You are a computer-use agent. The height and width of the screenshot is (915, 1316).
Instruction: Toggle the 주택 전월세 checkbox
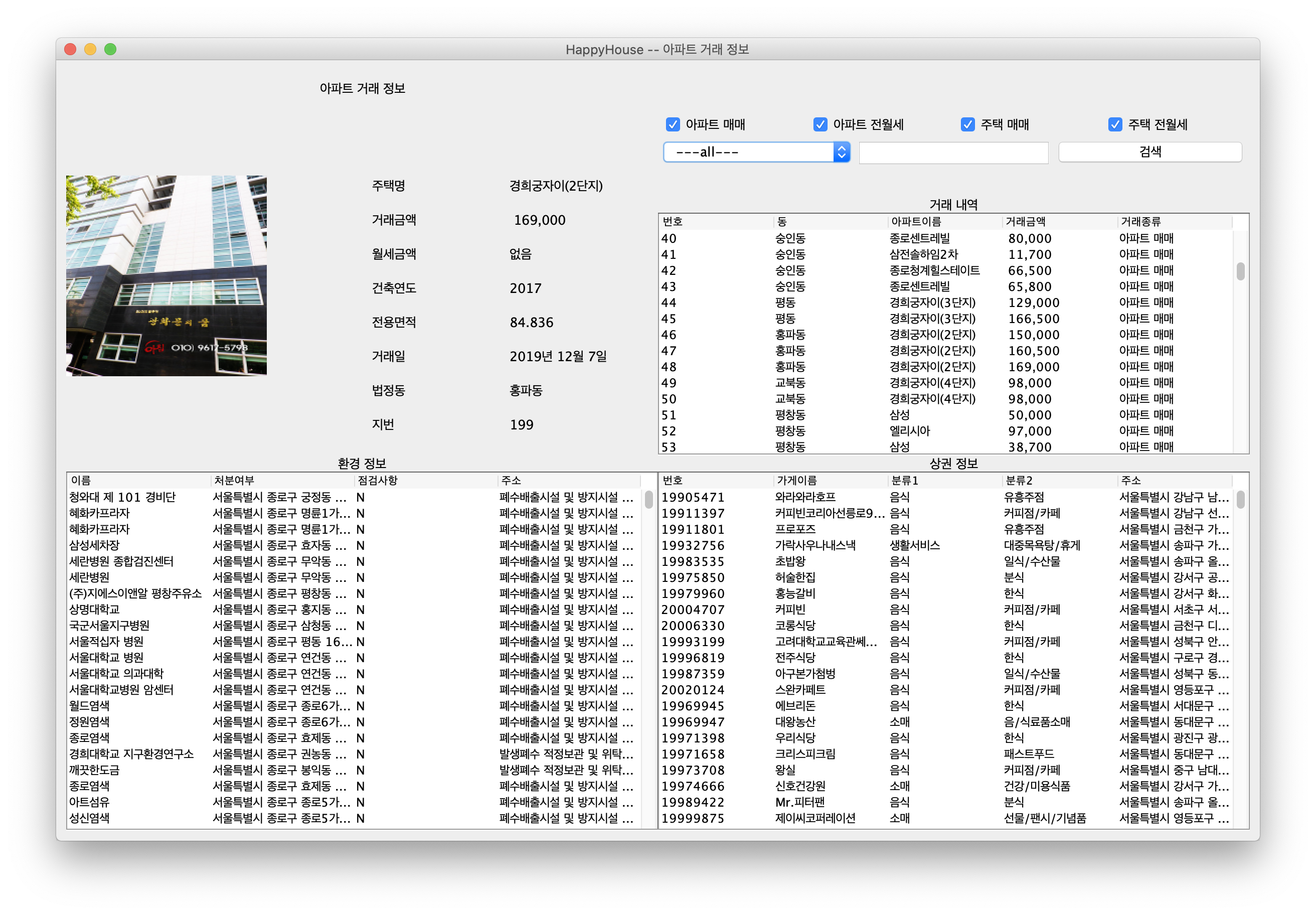coord(1115,124)
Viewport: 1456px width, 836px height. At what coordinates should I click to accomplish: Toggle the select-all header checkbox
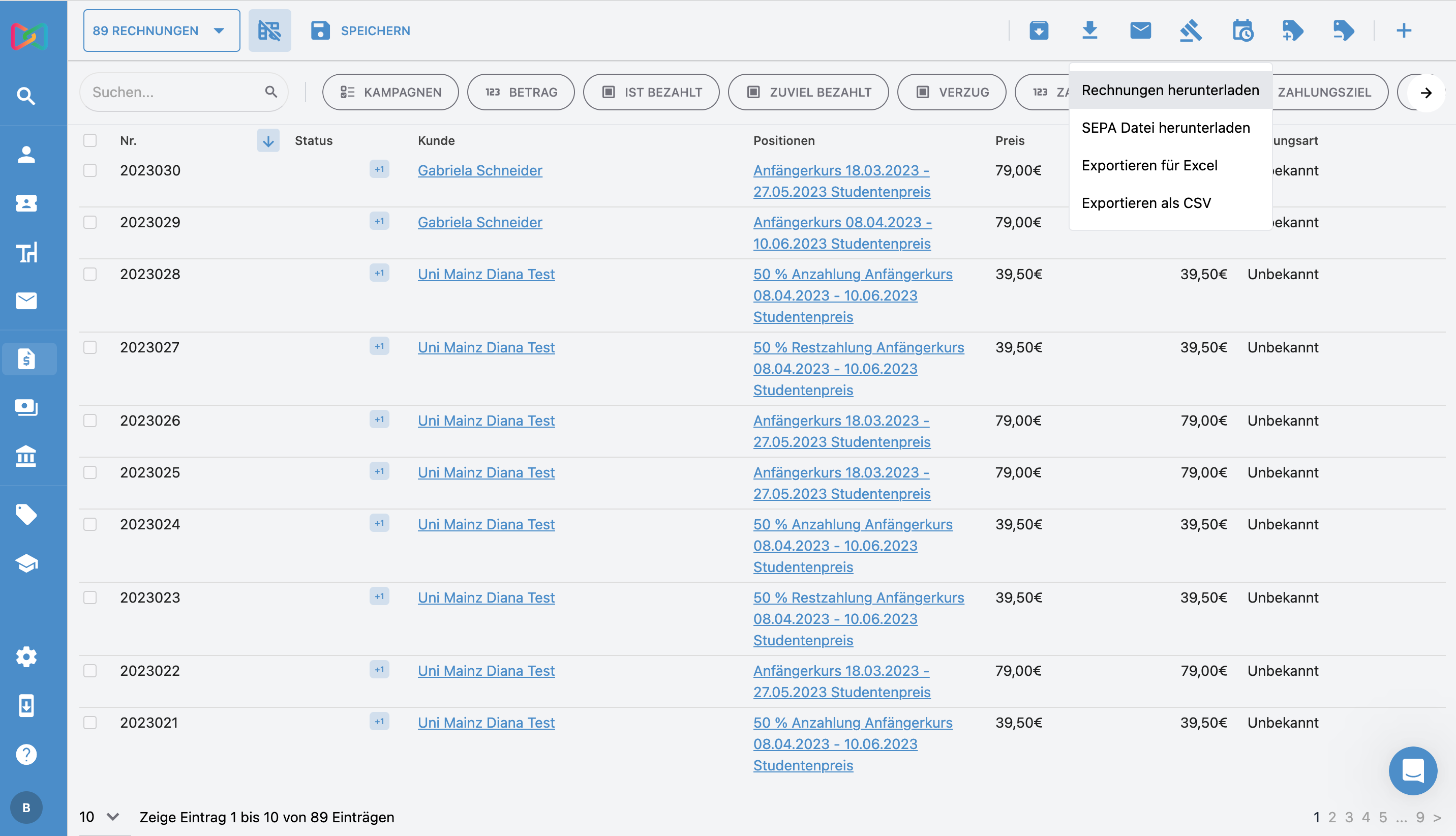pyautogui.click(x=90, y=141)
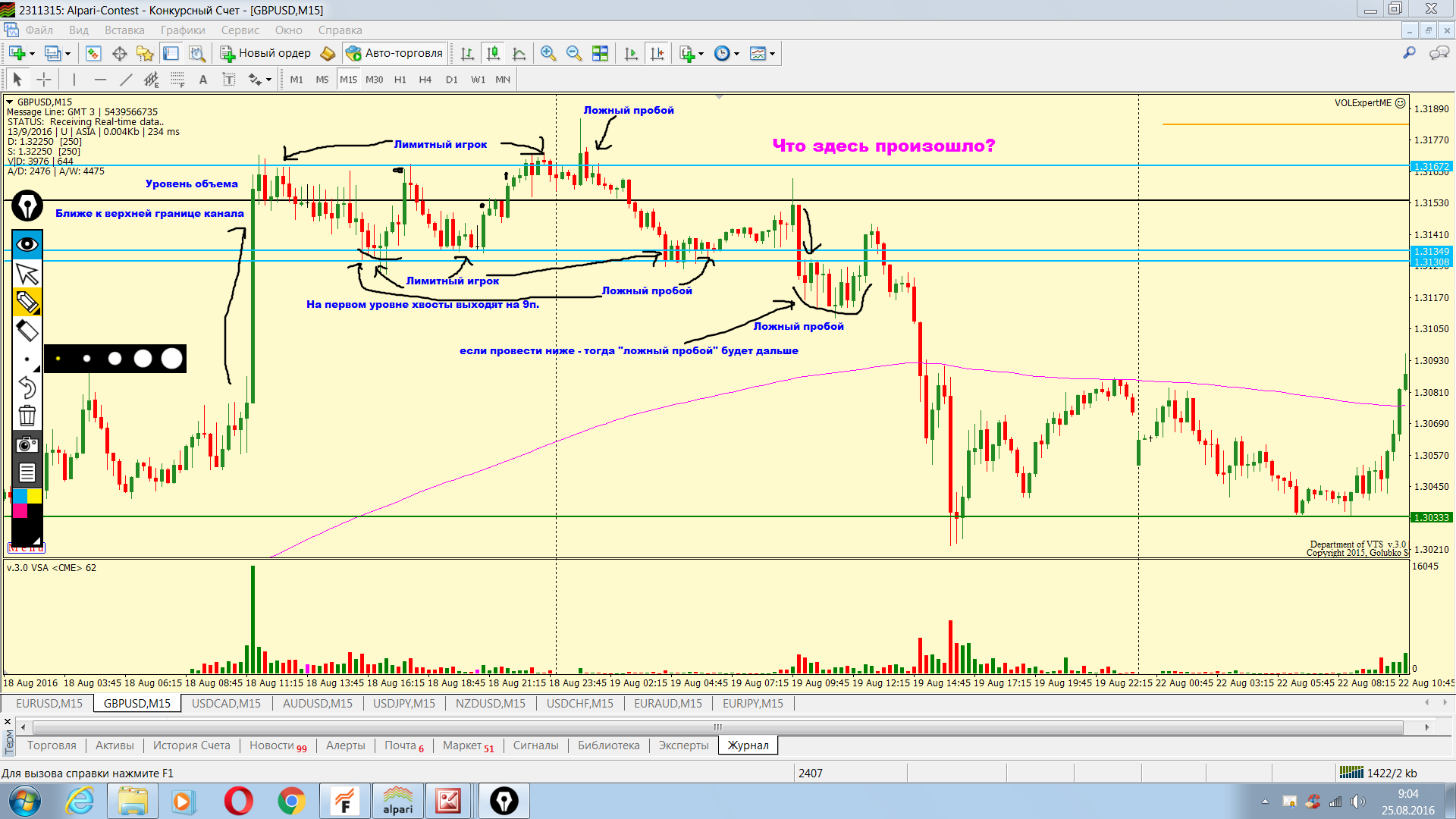Toggle the chart auto-scroll button
The image size is (1456, 819).
(631, 53)
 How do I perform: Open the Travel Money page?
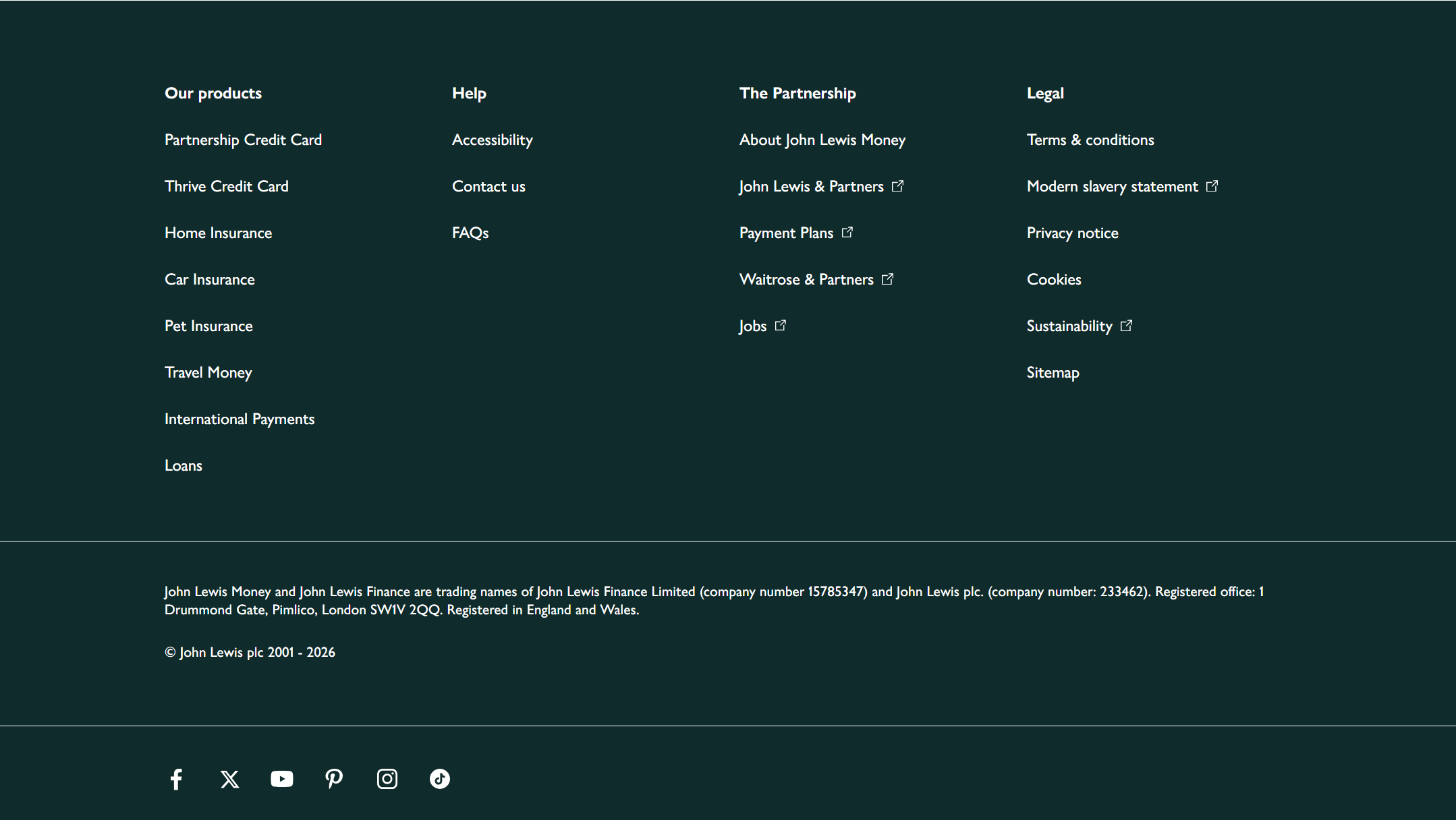pos(208,372)
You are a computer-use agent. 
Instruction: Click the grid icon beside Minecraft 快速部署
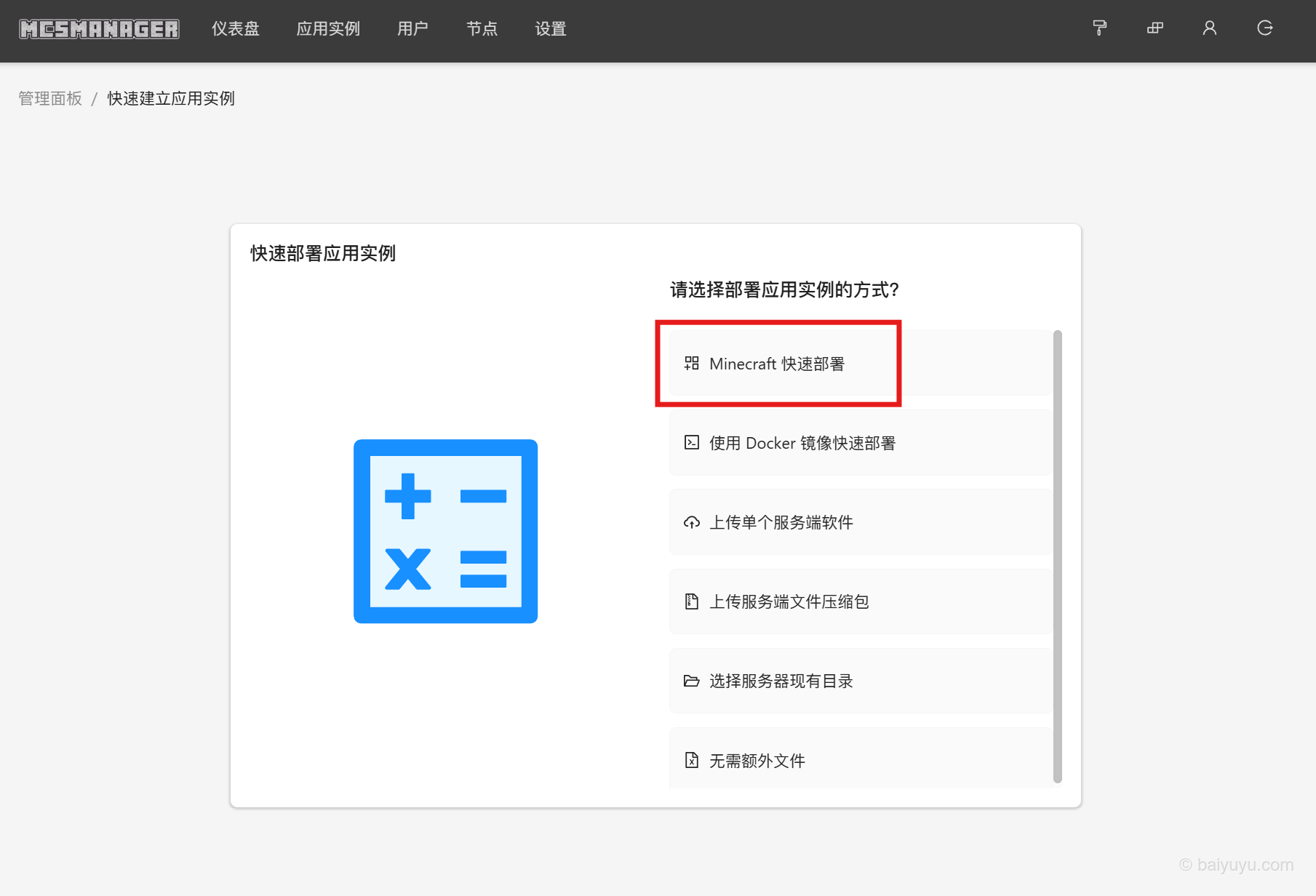click(690, 364)
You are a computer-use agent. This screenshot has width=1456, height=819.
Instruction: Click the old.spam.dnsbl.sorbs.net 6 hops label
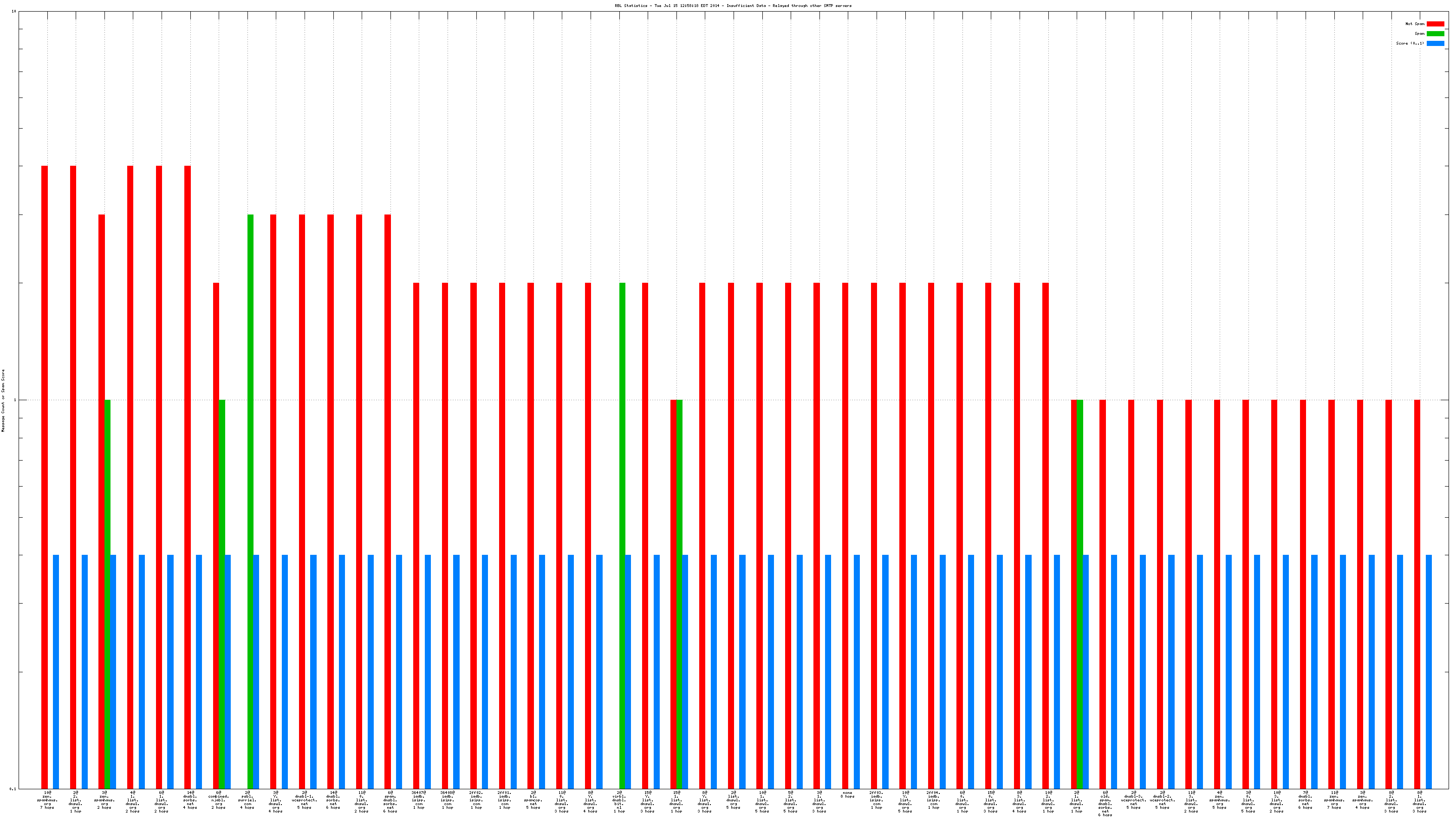pyautogui.click(x=1105, y=803)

(What needs to be done):
Only the count, no other text: how many lines in the listing above hold "computer"?

(Result for this task):
3